BEIJING: Canadian Prime Minister Mark Carney and Chinese President Xi Jinping began talks in Beijing on Friday, marking the first meeting between the countries’ leaders in China’s capital in eight years.
Carney lauded a “new strategic partnership” between the two countries after he arrived for the talks at the Great Hall of the People.
Following President Donald Trump’s aggressive tariffs on Canadian products, Carney has sought to reduce his country’s economic reliance on its main market, the United States.
Carney told Xi that “together, we can build the best of what this relationship has been in the past to create a new one.”
“Agriculture, energy, finance, that’s where we can make the most immediate progress,” he added.

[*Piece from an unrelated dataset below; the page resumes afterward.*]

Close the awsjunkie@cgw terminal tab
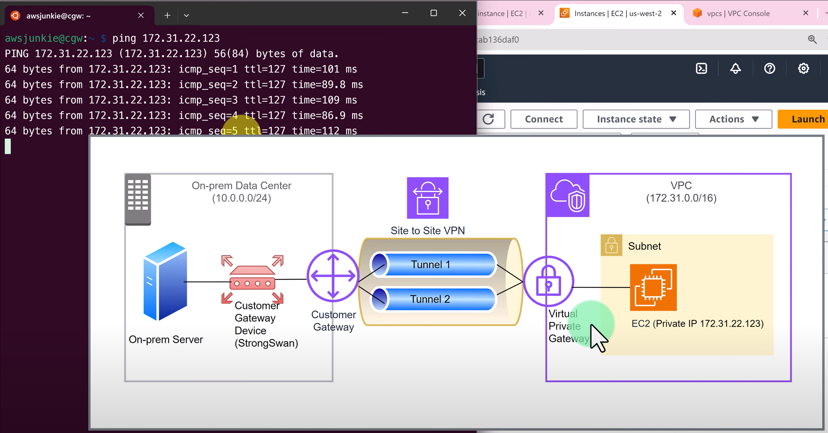The image size is (828, 433). (141, 15)
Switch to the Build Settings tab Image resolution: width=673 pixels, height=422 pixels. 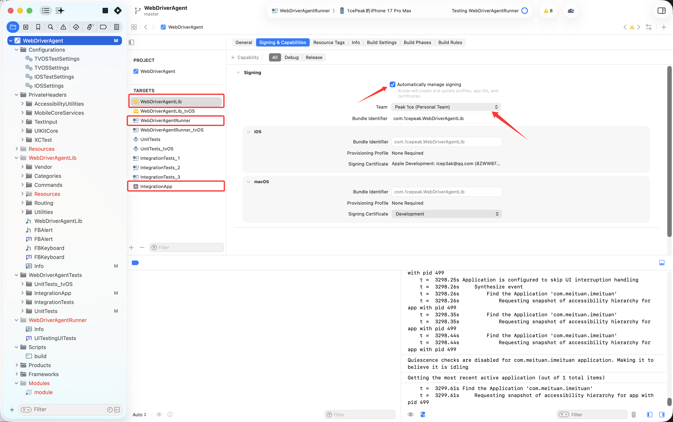tap(381, 42)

Xi welcomed Carney and his delegation, saying that China-Canada relations were at a turning point after their last meeting at an APAC summit in October.
“It can be said that our meeting last year opened a new chapter in turning China-Canada relations toward improvement,” Xi told Carney.

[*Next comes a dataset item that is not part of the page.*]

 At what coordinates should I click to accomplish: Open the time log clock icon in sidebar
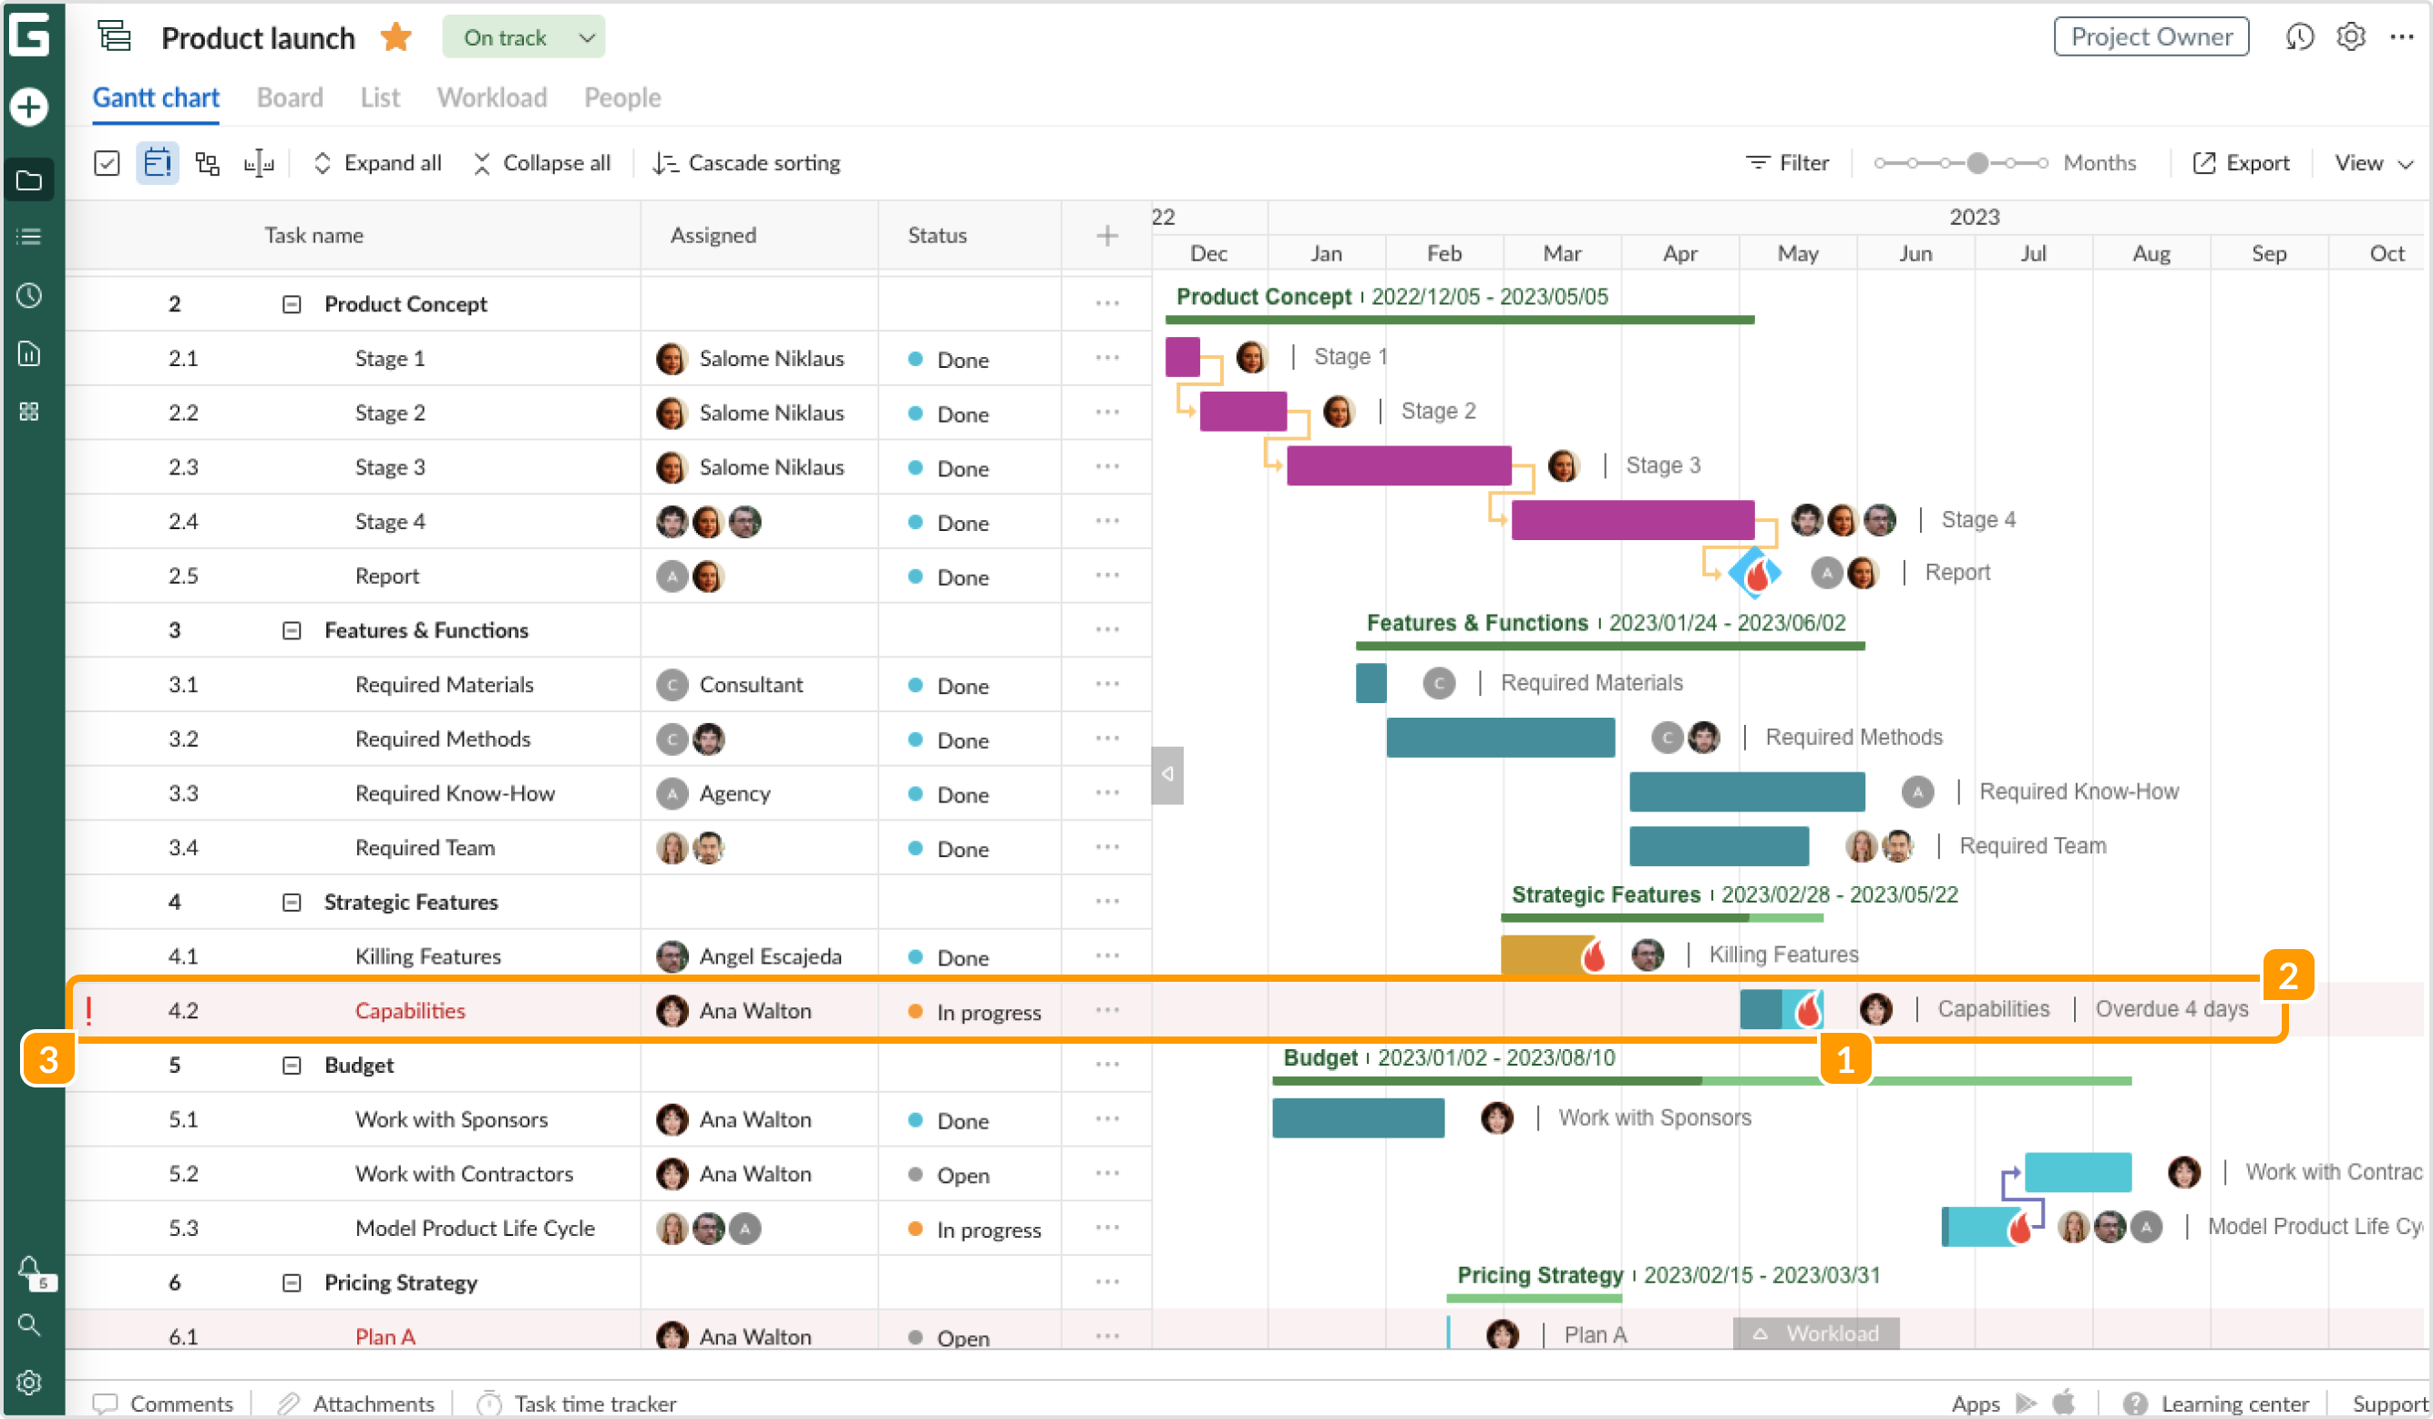point(29,295)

“The healthy and stable development of China-Canada relations serves the common interests of our two countries,” he said, adding he was “glad” to see discussions over the last few months to restore cooperation.
Officials from both countries have been in talks to lower tariffs, but an agreement has yet to be reached.
Carney, who on Thursday met with Premier Li Qiang, is also scheduled to hold talks with business leaders to discuss trade.